▶ [TASK STATEMENT]:
This exercise asks for every record to be output again exactly.

▶ [LISTED ENTRIES]:
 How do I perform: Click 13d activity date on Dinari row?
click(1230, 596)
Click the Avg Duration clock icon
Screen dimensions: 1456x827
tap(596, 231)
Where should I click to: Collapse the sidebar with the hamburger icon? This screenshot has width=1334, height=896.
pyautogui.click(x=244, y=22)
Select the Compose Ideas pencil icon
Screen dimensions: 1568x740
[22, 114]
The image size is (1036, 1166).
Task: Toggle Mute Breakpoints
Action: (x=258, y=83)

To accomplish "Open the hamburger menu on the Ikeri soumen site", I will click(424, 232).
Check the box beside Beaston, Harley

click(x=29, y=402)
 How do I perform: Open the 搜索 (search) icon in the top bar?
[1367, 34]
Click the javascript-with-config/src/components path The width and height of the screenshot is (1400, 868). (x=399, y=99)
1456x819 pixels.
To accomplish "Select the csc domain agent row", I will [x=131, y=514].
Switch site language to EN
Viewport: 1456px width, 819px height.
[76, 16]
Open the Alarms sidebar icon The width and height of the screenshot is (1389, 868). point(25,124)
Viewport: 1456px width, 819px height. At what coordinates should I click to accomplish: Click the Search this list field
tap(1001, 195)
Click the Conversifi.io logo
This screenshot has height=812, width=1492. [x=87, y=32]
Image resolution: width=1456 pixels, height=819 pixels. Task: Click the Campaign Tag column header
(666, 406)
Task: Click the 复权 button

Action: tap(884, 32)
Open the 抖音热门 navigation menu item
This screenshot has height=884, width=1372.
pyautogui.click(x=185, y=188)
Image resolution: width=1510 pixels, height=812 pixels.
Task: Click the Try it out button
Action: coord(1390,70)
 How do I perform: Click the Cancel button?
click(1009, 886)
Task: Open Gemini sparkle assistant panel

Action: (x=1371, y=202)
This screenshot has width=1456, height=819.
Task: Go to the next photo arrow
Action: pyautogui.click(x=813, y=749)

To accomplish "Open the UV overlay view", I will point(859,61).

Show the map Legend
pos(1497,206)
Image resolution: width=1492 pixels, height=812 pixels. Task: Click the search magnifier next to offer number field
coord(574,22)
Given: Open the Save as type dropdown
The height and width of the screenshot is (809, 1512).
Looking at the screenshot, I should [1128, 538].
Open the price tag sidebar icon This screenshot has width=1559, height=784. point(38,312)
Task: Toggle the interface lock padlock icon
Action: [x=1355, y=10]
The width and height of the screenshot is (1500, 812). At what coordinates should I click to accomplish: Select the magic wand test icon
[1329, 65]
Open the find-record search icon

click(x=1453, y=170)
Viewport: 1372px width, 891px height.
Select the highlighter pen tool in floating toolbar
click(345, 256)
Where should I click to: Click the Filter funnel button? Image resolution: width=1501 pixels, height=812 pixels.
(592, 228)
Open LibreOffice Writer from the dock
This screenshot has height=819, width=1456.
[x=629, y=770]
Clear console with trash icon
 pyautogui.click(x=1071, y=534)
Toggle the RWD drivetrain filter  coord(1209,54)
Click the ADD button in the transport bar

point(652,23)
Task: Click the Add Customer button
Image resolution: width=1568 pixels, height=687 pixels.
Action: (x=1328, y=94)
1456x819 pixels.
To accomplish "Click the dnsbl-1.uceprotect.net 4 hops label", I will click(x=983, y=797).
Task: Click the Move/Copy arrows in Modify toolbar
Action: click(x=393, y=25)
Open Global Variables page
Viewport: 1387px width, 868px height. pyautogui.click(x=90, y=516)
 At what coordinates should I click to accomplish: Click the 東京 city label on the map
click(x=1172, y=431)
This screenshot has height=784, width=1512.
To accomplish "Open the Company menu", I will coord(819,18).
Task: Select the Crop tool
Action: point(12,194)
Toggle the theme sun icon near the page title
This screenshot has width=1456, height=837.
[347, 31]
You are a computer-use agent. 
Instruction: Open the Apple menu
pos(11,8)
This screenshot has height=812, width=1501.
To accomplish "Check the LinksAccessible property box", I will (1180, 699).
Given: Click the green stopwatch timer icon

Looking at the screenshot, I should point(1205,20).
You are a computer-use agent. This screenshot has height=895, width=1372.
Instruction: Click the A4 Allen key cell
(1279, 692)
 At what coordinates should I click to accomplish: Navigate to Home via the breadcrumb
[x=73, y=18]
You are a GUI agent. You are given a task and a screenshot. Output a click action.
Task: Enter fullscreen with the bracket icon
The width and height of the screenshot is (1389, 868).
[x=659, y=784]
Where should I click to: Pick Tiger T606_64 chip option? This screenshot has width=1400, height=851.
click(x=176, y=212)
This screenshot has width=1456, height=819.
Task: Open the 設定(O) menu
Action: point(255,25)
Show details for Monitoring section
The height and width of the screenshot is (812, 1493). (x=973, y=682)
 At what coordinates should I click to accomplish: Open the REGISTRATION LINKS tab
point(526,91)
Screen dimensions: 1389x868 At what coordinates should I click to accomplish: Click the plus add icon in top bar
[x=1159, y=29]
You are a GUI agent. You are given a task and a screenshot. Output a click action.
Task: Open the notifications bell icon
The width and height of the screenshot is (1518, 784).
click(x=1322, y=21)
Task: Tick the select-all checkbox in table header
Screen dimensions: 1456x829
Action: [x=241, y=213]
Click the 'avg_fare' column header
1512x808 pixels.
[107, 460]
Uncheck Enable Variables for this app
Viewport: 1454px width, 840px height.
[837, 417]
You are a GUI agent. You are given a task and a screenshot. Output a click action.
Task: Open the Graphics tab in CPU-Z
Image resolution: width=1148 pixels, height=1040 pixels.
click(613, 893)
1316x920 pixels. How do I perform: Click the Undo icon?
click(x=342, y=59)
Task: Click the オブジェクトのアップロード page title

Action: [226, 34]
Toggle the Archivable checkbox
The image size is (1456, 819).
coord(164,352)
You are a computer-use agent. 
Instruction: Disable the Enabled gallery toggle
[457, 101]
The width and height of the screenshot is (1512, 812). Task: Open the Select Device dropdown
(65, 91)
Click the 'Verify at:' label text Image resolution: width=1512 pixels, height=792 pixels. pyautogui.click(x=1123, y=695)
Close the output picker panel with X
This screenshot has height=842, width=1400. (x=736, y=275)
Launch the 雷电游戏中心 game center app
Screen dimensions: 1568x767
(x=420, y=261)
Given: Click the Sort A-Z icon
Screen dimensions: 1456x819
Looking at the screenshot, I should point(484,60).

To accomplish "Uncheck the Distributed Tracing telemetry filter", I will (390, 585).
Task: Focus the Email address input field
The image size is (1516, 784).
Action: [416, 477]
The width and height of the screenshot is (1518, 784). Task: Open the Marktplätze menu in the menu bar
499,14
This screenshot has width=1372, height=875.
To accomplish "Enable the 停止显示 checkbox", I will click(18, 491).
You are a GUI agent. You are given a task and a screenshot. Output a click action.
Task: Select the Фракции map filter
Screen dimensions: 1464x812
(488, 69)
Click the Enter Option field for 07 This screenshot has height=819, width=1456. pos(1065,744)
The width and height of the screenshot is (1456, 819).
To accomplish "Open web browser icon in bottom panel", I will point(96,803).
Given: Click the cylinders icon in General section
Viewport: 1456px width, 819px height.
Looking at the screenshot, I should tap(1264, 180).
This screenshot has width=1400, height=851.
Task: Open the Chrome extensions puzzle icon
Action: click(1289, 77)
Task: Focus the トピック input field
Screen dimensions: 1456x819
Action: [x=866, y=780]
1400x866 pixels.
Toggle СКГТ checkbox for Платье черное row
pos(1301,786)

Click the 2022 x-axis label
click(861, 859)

▶ [YOUR SOLUTION]:
 How do I perform: Click 13d activity date on Dinari row?
click(1230, 596)
Click the Avg Duration clock icon
Screen dimensions: 1456x827
tap(596, 231)
Where should I click to: Collapse the sidebar with the hamburger icon? This screenshot has width=1334, height=896.
pyautogui.click(x=244, y=22)
Select the Compose Ideas pencil icon
Screen dimensions: 1568x740
[22, 114]
The image size is (1036, 1166).
Task: Toggle Mute Breakpoints
Action: (x=258, y=83)

To accomplish "Open the hamburger menu on the Ikeri soumen site", I will click(424, 232).
Check the box beside Beaston, Harley

click(x=29, y=402)
 How do I perform: Open the 搜索 (search) icon in the top bar?
[1367, 34]
Click the javascript-with-config/src/components path The width and height of the screenshot is (1400, 868). (x=399, y=99)
1456x819 pixels.
To accomplish "Select the csc domain agent row", I will [x=131, y=514].
Switch site language to EN
Viewport: 1456px width, 819px height.
[76, 16]
Open the Alarms sidebar icon The width and height of the screenshot is (1389, 868). point(25,124)
Viewport: 1456px width, 819px height. At what coordinates should I click to accomplish: Click the Search this list field
tap(1001, 195)
Click the Conversifi.io logo
This screenshot has height=812, width=1492. [x=87, y=32]
Image resolution: width=1456 pixels, height=819 pixels. Task: Click the Campaign Tag column header
(666, 406)
Task: Click the 复权 button

Action: tap(884, 32)
Open the 抖音热门 navigation menu item
This screenshot has height=884, width=1372.
pyautogui.click(x=185, y=188)
Image resolution: width=1510 pixels, height=812 pixels.
Task: Click the Try it out button
Action: coord(1390,70)
 How do I perform: Click the Cancel button?
click(1009, 886)
Task: Open Gemini sparkle assistant panel

Action: (x=1371, y=202)
This screenshot has width=1456, height=819.
Task: Go to the next photo arrow
Action: pyautogui.click(x=813, y=749)

To accomplish "Open the UV overlay view", I will point(859,61).

Show the map Legend
pos(1497,206)
Image resolution: width=1492 pixels, height=812 pixels. Task: Click the search magnifier next to offer number field
coord(574,22)
Given: Open the Save as type dropdown
The height and width of the screenshot is (809, 1512).
Looking at the screenshot, I should [1128, 538].
Open the price tag sidebar icon This screenshot has width=1559, height=784. point(38,312)
Task: Toggle the interface lock padlock icon
Action: [x=1355, y=10]
The width and height of the screenshot is (1500, 812). At what coordinates should I click to accomplish: Select the magic wand test icon
[1329, 65]
Open the find-record search icon

click(x=1453, y=170)
Viewport: 1372px width, 891px height.
Select the highlighter pen tool in floating toolbar
click(345, 256)
Where should I click to: Click the Filter funnel button? Image resolution: width=1501 pixels, height=812 pixels.
(592, 228)
Open LibreOffice Writer from the dock
This screenshot has height=819, width=1456.
[x=629, y=770]
Clear console with trash icon
 pyautogui.click(x=1071, y=534)
Toggle the RWD drivetrain filter  coord(1209,54)
Click the ADD button in the transport bar

point(652,23)
Task: Click the Add Customer button
Image resolution: width=1568 pixels, height=687 pixels.
Action: (x=1328, y=94)
1456x819 pixels.
To accomplish "Click the dnsbl-1.uceprotect.net 4 hops label", I will click(x=983, y=797).
Task: Click the Move/Copy arrows in Modify toolbar
Action: click(x=393, y=25)
Open Global Variables page
Viewport: 1387px width, 868px height. pyautogui.click(x=90, y=516)
 At what coordinates should I click to accomplish: Click the 東京 city label on the map
click(x=1172, y=431)
This screenshot has height=784, width=1512.
To accomplish "Open the Company menu", I will coord(819,18).
Task: Select the Crop tool
Action: point(12,194)
Toggle the theme sun icon near the page title
This screenshot has width=1456, height=837.
[347, 31]
You are a computer-use agent. 
Instruction: Open the Apple menu
pos(11,8)
This screenshot has height=812, width=1501.
To accomplish "Check the LinksAccessible property box", I will (1180, 699).
Given: Click the green stopwatch timer icon

Looking at the screenshot, I should point(1205,20).
You are a computer-use agent. This screenshot has height=895, width=1372.
Instruction: Click the A4 Allen key cell
(1279, 692)
 At what coordinates should I click to accomplish: Navigate to Home via the breadcrumb
[x=73, y=18]
You are a GUI agent. You are given a task and a screenshot. Output a click action.
Task: Enter fullscreen with the bracket icon
The width and height of the screenshot is (1389, 868).
[x=659, y=784]
Where should I click to: Pick Tiger T606_64 chip option? This screenshot has width=1400, height=851.
click(x=176, y=212)
This screenshot has width=1456, height=819.
Task: Open the 設定(O) menu
Action: point(255,25)
Show details for Monitoring section
The height and width of the screenshot is (812, 1493). (x=973, y=682)
 At what coordinates should I click to accomplish: Open the REGISTRATION LINKS tab
point(526,91)
Screen dimensions: 1389x868 At what coordinates should I click to accomplish: Click the plus add icon in top bar
[x=1159, y=29]
You are a GUI agent. You are given a task and a screenshot. Output a click action.
Task: Open the notifications bell icon
The width and height of the screenshot is (1518, 784).
click(x=1322, y=21)
Task: Tick the select-all checkbox in table header
Screen dimensions: 1456x829
Action: [x=241, y=213]
Click the 'avg_fare' column header
1512x808 pixels.
[107, 460]
Uncheck Enable Variables for this app
Viewport: 1454px width, 840px height.
[837, 417]
You are a GUI agent. You are given a task and a screenshot. Output a click action.
Task: Open the Graphics tab in CPU-Z
Image resolution: width=1148 pixels, height=1040 pixels.
click(613, 893)
1316x920 pixels. How do I perform: Click the Undo icon?
click(x=342, y=59)
Task: Click the オブジェクトのアップロード page title

Action: [226, 34]
Toggle the Archivable checkbox
The image size is (1456, 819).
coord(164,352)
You are a computer-use agent. 
Instruction: Disable the Enabled gallery toggle
[457, 101]
The width and height of the screenshot is (1512, 812). Task: Open the Select Device dropdown
(65, 91)
Click the 'Verify at:' label text Image resolution: width=1512 pixels, height=792 pixels. pyautogui.click(x=1123, y=695)
Close the output picker panel with X
This screenshot has height=842, width=1400. (x=736, y=275)
Launch the 雷电游戏中心 game center app
Screen dimensions: 1568x767
(x=420, y=261)
Given: Click the Sort A-Z icon
Screen dimensions: 1456x819
Looking at the screenshot, I should point(484,60).

To accomplish "Uncheck the Distributed Tracing telemetry filter", I will (390, 585).
Task: Focus the Email address input field
The image size is (1516, 784).
Action: [416, 477]
The width and height of the screenshot is (1518, 784). Task: Open the Marktplätze menu in the menu bar
499,14
This screenshot has width=1372, height=875.
To accomplish "Enable the 停止显示 checkbox", I will click(18, 491).
You are a GUI agent. You are given a task and a screenshot. Output a click action.
Task: Select the Фракции map filter
Screen dimensions: 1464x812
(488, 69)
Click the Enter Option field for 07 This screenshot has height=819, width=1456. pos(1065,744)
The width and height of the screenshot is (1456, 819).
To accomplish "Open web browser icon in bottom panel", I will point(96,803).
Given: Click the cylinders icon in General section
Viewport: 1456px width, 819px height.
Looking at the screenshot, I should tap(1264, 180).
This screenshot has width=1400, height=851.
Task: Open the Chrome extensions puzzle icon
Action: click(1289, 77)
Task: Focus the トピック input field
Screen dimensions: 1456x819
Action: [x=866, y=780]
1400x866 pixels.
Toggle СКГТ checkbox for Платье черное row
pos(1301,786)

Click the 2022 x-axis label
click(861, 859)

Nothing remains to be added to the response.